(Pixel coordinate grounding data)
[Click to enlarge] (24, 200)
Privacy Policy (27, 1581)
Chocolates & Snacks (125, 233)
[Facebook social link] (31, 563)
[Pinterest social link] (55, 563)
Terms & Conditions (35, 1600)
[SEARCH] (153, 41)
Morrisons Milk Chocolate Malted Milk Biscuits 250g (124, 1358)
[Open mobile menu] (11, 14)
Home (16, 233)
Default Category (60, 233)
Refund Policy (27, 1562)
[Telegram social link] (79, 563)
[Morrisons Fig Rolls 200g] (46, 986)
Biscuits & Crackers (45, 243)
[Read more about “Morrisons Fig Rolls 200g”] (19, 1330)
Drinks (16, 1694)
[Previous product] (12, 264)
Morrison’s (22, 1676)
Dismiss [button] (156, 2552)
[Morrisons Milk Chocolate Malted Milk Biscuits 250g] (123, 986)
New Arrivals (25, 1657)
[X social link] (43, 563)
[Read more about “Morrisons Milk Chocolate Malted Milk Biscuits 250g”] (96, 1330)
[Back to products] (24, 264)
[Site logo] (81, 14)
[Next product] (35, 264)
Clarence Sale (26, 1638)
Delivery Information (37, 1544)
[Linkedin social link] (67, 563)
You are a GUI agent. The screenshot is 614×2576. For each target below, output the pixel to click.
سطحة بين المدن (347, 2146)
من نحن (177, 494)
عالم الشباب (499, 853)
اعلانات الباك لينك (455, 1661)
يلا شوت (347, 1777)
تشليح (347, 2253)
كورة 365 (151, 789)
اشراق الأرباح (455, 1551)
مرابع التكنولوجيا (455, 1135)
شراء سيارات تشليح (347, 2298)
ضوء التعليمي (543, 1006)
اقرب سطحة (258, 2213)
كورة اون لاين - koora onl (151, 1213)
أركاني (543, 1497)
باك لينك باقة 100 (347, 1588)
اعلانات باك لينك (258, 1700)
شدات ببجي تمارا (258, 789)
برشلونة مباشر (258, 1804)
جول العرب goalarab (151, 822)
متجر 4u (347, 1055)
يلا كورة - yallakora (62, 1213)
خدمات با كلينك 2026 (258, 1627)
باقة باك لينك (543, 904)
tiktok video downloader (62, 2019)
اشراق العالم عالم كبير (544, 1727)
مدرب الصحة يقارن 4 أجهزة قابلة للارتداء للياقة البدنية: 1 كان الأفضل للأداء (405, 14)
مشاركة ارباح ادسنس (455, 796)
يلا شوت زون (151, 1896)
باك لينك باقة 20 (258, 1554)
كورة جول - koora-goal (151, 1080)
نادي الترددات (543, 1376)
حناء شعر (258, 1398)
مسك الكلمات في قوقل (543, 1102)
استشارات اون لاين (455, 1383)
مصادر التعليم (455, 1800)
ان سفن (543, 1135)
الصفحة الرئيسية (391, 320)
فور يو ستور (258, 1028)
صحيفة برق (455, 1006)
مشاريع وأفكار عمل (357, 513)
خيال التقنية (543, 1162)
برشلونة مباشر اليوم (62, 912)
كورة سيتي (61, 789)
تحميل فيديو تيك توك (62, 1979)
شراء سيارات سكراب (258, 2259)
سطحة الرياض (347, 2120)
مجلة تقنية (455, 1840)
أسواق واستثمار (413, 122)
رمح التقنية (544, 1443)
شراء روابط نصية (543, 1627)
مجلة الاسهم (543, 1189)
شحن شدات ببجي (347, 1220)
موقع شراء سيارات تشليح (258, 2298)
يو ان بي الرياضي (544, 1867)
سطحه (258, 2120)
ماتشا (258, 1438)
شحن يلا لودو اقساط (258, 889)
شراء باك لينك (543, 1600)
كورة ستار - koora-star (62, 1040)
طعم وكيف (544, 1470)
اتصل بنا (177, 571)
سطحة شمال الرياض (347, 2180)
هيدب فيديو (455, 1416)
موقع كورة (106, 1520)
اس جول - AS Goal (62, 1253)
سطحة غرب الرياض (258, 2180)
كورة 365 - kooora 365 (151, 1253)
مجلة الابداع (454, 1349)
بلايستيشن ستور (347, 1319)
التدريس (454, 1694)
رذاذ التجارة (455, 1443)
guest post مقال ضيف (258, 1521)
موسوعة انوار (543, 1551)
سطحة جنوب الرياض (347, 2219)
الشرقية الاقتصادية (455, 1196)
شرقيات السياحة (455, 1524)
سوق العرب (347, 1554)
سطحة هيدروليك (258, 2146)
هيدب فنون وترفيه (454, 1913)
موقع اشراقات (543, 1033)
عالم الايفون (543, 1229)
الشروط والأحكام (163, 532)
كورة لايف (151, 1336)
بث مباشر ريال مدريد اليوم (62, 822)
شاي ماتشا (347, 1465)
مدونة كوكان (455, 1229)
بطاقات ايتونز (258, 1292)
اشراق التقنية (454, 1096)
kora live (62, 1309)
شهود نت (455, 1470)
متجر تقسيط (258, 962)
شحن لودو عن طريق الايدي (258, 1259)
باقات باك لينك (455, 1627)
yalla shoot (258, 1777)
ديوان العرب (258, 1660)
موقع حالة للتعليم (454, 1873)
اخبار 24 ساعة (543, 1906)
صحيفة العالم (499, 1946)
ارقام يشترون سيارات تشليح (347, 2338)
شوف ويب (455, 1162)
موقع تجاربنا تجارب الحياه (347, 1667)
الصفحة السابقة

Required work: The answer must be a verbatim transcription of the entries above, from the first line through the line that contains "Refund Policy (27, 1562)", and nothing more.

Result of the exercise:
[Click to enlarge] (24, 200)
Privacy Policy (27, 1581)
Chocolates & Snacks (125, 233)
[Facebook social link] (31, 563)
[Pinterest social link] (55, 563)
Terms & Conditions (35, 1600)
[SEARCH] (153, 41)
Morrisons Milk Chocolate Malted Milk Biscuits 250g (124, 1358)
[Open mobile menu] (11, 14)
Home (16, 233)
Default Category (60, 233)
Refund Policy (27, 1562)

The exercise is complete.